Par Christelle Néant
La situation en région de Kharkov, puis la perte de Krasny Liman, ont engendré beaucoup de débats en Russie sur la façon dont l’armée russe opère en Ukraine, et sur les responsabilités de tel ou tel officier supérieur dans ces échecs. N’ayant pas de formation militaire, j’ai néanmoins été formée à différentes disciplines qui m’ont enseignée des principes applicables à plusieurs domaines. Cet article est une analyse de ce que je perçois comme étant au moins une partie des causes de ces échecs, et des suggestions pour régler plusieurs de ces problèmes.
Commençons par le début et analysons les causes potentielles de l’échec de l’armée russe en région de Kharkov puis de Krasny Liman. Certains comme Ramzan Kadyrov, et Evgueni Prigojine ont pointé la responsabilité du général Alexandre Lapine, qui dirige les troupes russes sur cette portion du front. Plusieurs journalistes dont Alexandre Khartchenko, ont défendu le général russe, en soulignant qu’il avait demandé la mobilisation dès le mois de juin, et qu’il a fait du mieux qu’il pouvait avec le peu qu’il avait. Ces journalistes ont pointé des problèmes d’ordre systémique, et appelé à cesser de chercher des boucs émissaires.
Comme souvent je pense que la réalité est entre les deux. Il y a des officiers qui font mal leur travail, ou commettent des erreurs (l’erreur est humaine et seuls ceux qui ne font rien ne font pas d’erreurs), et qui doivent être identifiés et éventuellement punis. Entre autre ceux qui ont assuré à leur hiérarchie que leurs hommes étaient prêts au combat alors que ce n’était parfois pas le cas.
Mais le plus gros problème vient à mon sens de l’inertie issue de la taille immense de l’armée russe, et des difficultés d’interaction avec les autres unités militaires (Wagner, milices populaires, volontaires) présentes sur le terrain (entre autres des problèmes de systèmes de communications sécurisées incompatibles entre eux). Comme l’a souligné un collègue journaliste, lorsque des coordonnées de cibles et un ordre de tir demandés par une unité de la milice populaire ou de volontaires doivent être validés par un trop grand nombre d’officiers avant de redescendre jusqu’à l’unité d’artillerie russe, il y a de bonnes chances pour que les dites cibles ne soient plus là.

- CONSIGNES D'EXERCICE
1) Répondez à ces questions sur l'extrait consacré à l'armée russe :
(a) Quel général Ramzan Kadyrov et Evgueni Prigojine ont-ils mis en cause ?
(b) Selon les journalistes qui le défendent, à partir de quel mois ce général avait-il demandé la mobilisation ?
(c) Quelles autres unités militaires présentes sur le terrain sont nommées entre parenthèses ?
2) Poursuivez l'extrait sur les échecs de l'armée russe en Ukraine à partir de sa dernière phrase.
Le matériel n'a aucun rôle dans ce travail.

- DONNÉES ENREGISTRÉES
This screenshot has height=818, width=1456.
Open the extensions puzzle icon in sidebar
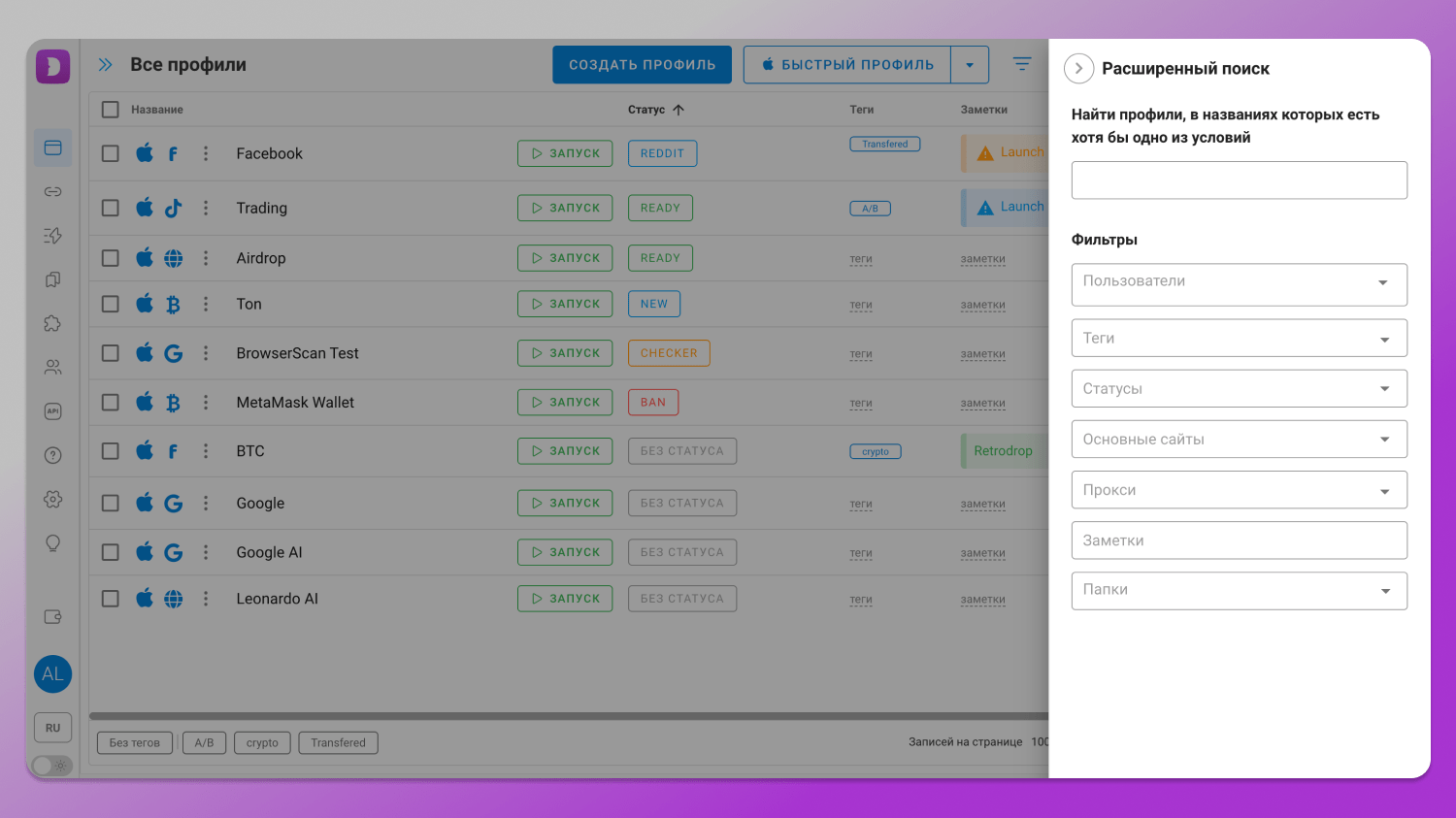tap(52, 324)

- RÉPONSES PAR CONSIGNE
1)
(a) Le général Alexandre Lapine.
(b) Le mois de juin.
(c) Wagner, les milices populaires et les volontaires.

2)
Comme le dit la philosophie UNIX, « small is beautiful » (ce qui est petit est beau). Pourquoi ? Parce que plus un système est gros, plus il y a de risques qu’un composant interfère avec un travail d’un autre (ou le ralentisse), et plus l’inertie de ce système augmente. En clair plus un système est gros moins il est capable de s’adapter car il faut retoucher trop de composants, et devant la difficulté à le faire, beaucoup abandonnent en se disant « pourquoi tout changer alors que cela fonctionne ? », jusqu’au moment où cela ne fonctionne plus…
De par leur taille plus réduite, les unités de la milice populaire, des bataillons tchétchènes, les unités de volontaires comme les Bars, ou celles de Wagner ont montré une meilleure adaptabilité aux nouvelles conditions de combat. Car il y a moins d’inertie et de hiérarchie qui interfèrent avec les processus d’adaptation.
Et alors qu’en ce moment même des mobilisés russes sont en train de s’entraîner avec des soldats des milices populaires de la RPD et de la RPL (ce qui de mon point de vue est une excellente idée), j’aimerai soumettre quelques idées, qui sont ouvertes à la critique et aux suggestions d’amélioration.
Je pense qu’il serait bon que les mobilisés ne fassent pas que s’entraîner avec les soldats de la milice populaire mais qu’ils soient intégrés à leurs unités, plutôt que d’être envoyés dans des unités de l’armée russe. Pourquoi ? Déjà parce qu’ils perfectionneront ainsi sur le terrain leur entraînement au combat avec des soldats et des commandants aguerris aux techniques actuelles de combat et aux tactiques ukrainiennes.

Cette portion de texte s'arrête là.